§ Entries provided:
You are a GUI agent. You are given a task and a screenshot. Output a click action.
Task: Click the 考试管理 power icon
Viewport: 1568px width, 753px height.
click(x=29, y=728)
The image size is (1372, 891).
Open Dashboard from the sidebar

§ Exercise description: Having read the entries above, restate them all word for word.

§ Solution for this task:
You are a GUI agent. You are given a task and a screenshot. Output a click action.
Task: Click the 考试管理 power icon
Viewport: 1568px width, 753px height.
click(x=29, y=728)
The image size is (1372, 891).
Open Dashboard from the sidebar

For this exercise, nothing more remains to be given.